Diese ganzen Apps existierten ja nicht nur auf dem Handy, sondern auch noch irgendwie in der "Cloud", also auf Rechnern, die irgendwo in Amerika standen, und von denen keiner mehr genau wusste, wo sie waren und was sie taten. Manchmal war das gut, so wie wenn man eine Email aus Versehen gelöscht hatte, und sie dann noch von der Cloud zurück bekommen konnte, weil sie dort eben doch nicht gelöscht war. Aber vielleicht unterhielten sich die Apps in der Cloud auch miteinander und tauschten Geheimnisse aus.

Vielleicht wusste ja eine dieser Apps in der Cloud auch, was für Sorgen ihre Mama hatte, und warum sie nicht mitbekam, dass Noel sie angeschwindelt hatte, und dass es ihm überhaupt nicht gut ging, und er Angst hatte und sie am liebsten angefleht hätte, nach Hause zu kommen, statt in die nächste Klasse zu gehen?

Auf den Schneemann zu pinkeln war gar nicht richtig böse.

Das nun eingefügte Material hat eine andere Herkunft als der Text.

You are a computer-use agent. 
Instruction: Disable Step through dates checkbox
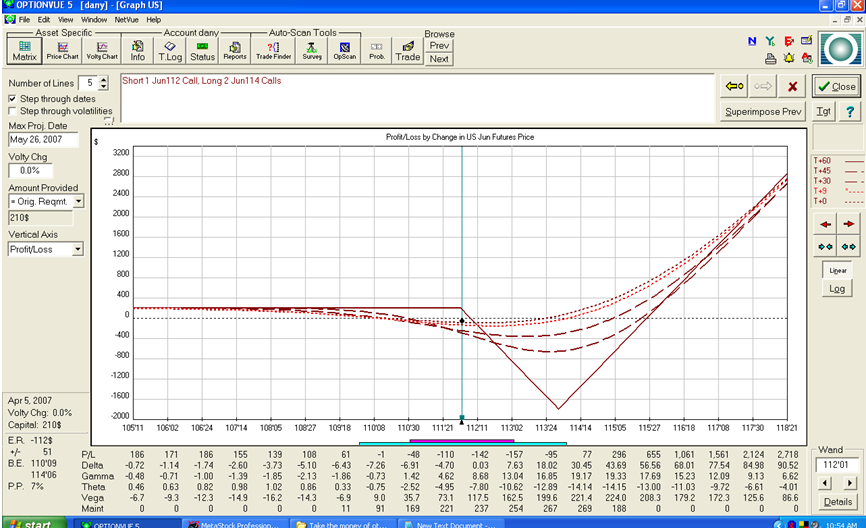pos(12,99)
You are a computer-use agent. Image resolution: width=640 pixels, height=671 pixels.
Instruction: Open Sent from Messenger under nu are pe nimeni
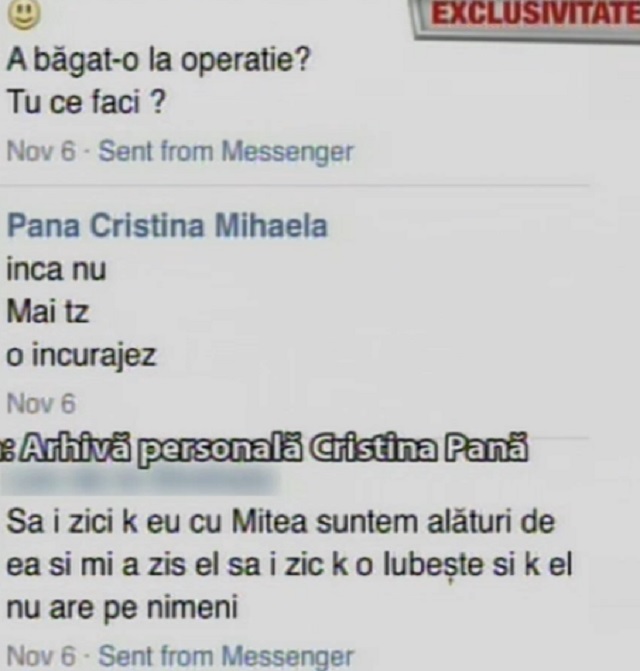[226, 656]
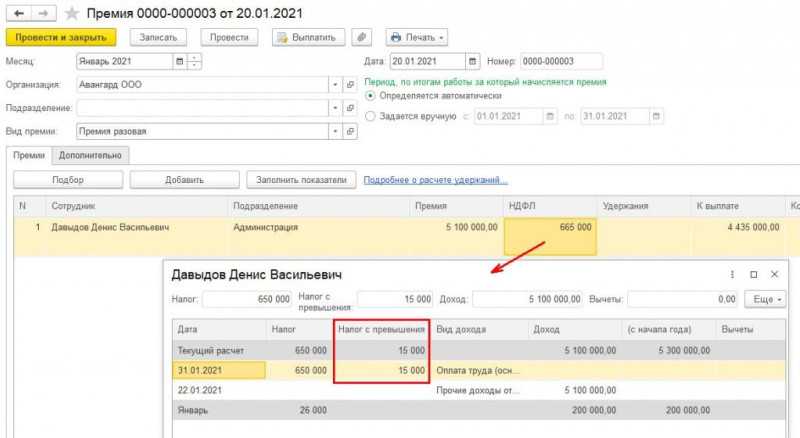Click the paperclip attachments icon
This screenshot has width=800, height=438.
pos(361,37)
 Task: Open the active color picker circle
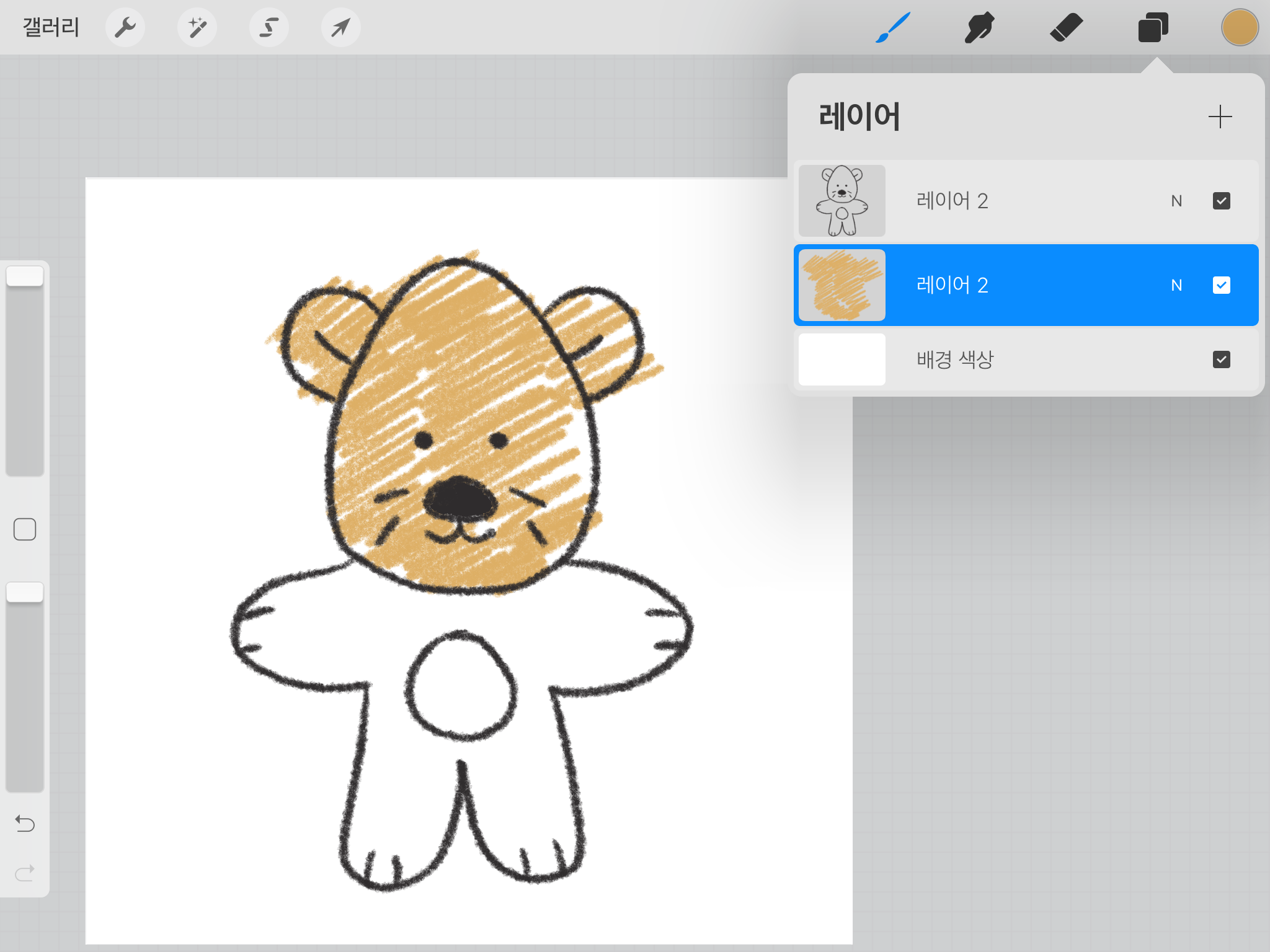1239,27

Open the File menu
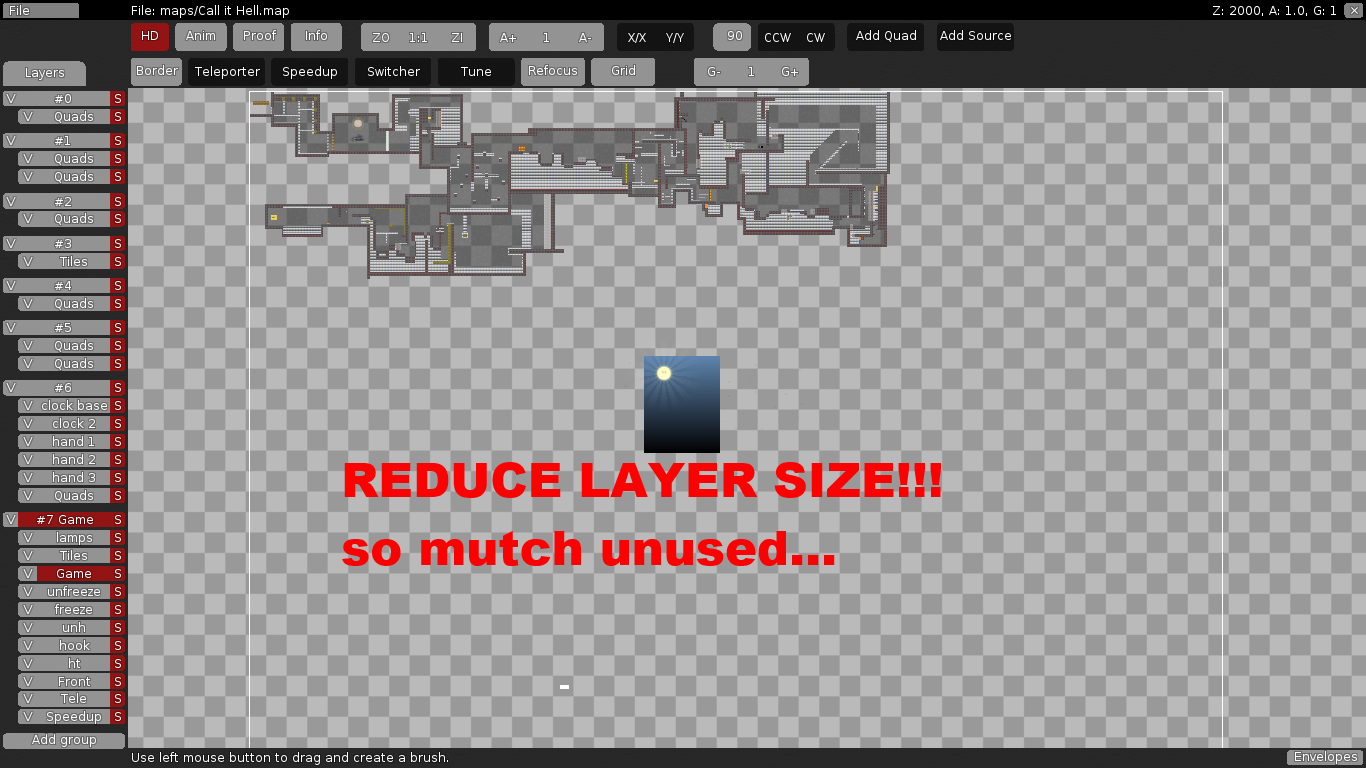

Auf jeden Fall nicht so schlimm, wie Agnes' Buch vollkrickeln. Noel mochte den Schneemann sowieso nicht. Und als er so in Pyjamahose barfuß im Schnee stand und den Schneemann begoss, hatte er überhaupt kein schlechtes Gewissen. Das war fast schon wieder ein Abenteuer.

Aber dann schaute er zu seinem Fenster hoch.

Das Handy stand auf seinem Schreibtisch und schaute hinunter.

Noel war sich sicher gewesen, dass er das Handy aufs Bett gelegt hatte. Aber nun stand es auf dem Schreibtisch, das eine Kameraauge genau auf Noel gerichtet, wie er um den Schneemann herum tanzte und die rote Karottennase aus Plastik vollstrullerte.

Augenblicklich versiegte der Strahl. Noel drehte sich mit dem Rücken zum Fenster und bekleidete sich wieder ordentlich. Dann rannte er nach oben und riss sein Handy an sich.

"21 Bilder gesichert" verkündete die App.

Noel öffnete sofort die Foto-App.

Normalerweise waren die Fotos vom Handy mal verwackelt, mal unscharf oder unterbelichtet. Die 21 Fotos von Noel und dem Schneemann waren jedoch von außergewöhnlicher Schärfe. Wie von einem Profi-Fotografen geschossen. Noel besah eines der Fotos genauer und löschte sie dann alle angewidert.